Interest Rate and Payment Dates
The notes will bear interest at a rate of 6.500% per year, payable semiannually
in arrears on May 15 and November 15 of each year, commencing on May 15,
2014.

Ranking
The notes will be general unsecured senior obligations of RR Donnelley and
will rank equally in right of payment with all of our other unsecured senior
indebtedness from time to time outstanding and senior in right of payment to all
our indebtedness from time to time outstanding that is expressly subordinated in
right of payment to the notes. Our credit facility is secured by certain of our
assets and guaranteed by certain of our subsidiaries.
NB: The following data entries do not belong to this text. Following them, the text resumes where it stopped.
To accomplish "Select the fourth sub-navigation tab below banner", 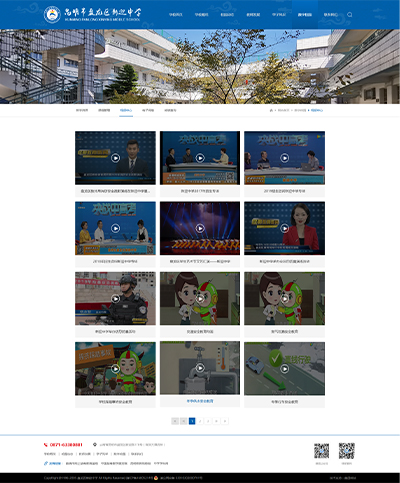I will [x=148, y=110].
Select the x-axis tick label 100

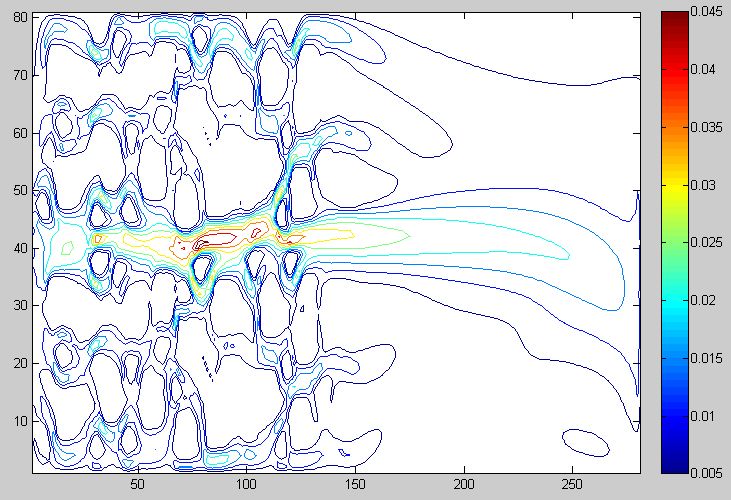[x=247, y=484]
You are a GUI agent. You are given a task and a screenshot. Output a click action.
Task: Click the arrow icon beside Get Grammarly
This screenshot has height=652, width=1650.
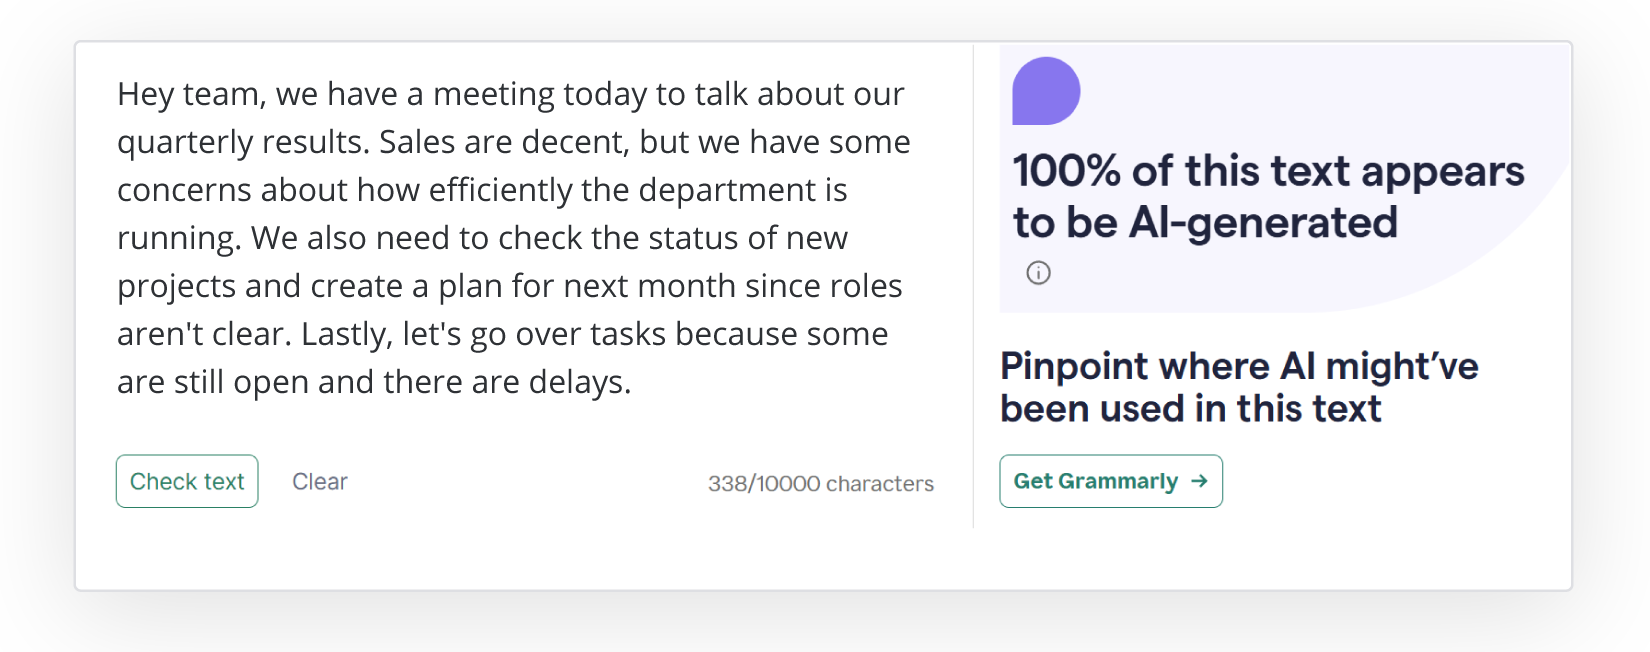1200,481
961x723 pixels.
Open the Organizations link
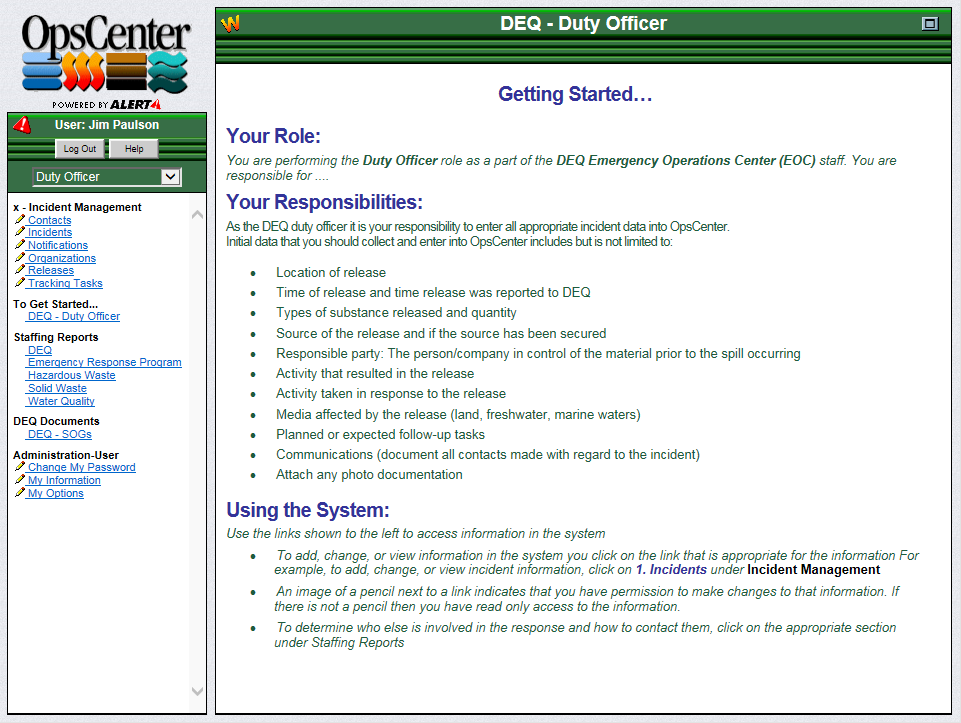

The notes will be
structurally subordinated to the indebtedness of our subsidiaries, which will not
guarantee the notes.

Optional Redemption
We may redeem the notes at any time or from time to time, in whole or in part, at
a redemption price as described more fully under "Description of the Notes--
Optional Redemption."

Change of Control and Below Investment Grade If a change of control event occurs with respect to RR Donnelley and the notes
Rating
are rated below investment grade by both Moody's and S&P on the 60th day
following the consummation of the change of control, unless we have exercised
our right to redeem the notes, we will be required to offer to repurchase all
outstanding notes at a price equal to 101% of the aggregate principal amount of
the notes, together with accrued and unpaid interest, if any, to the date of
repurchase, as described more fully under "Description of the Notes--Change
of Control."

Use of Proceeds
We intend to use the net proceeds for general corporate purposes, which may
include repayment of borrowings under our revolving credit facility. Amounts
repaid under our revolving credit facility may be reborrowed to finance the cash
portion of amounts payable by us in connection with our acquisition of
Consolidated Graphics and for general corporate purposes. See "Use of
Proceeds" in this prospectus supplement.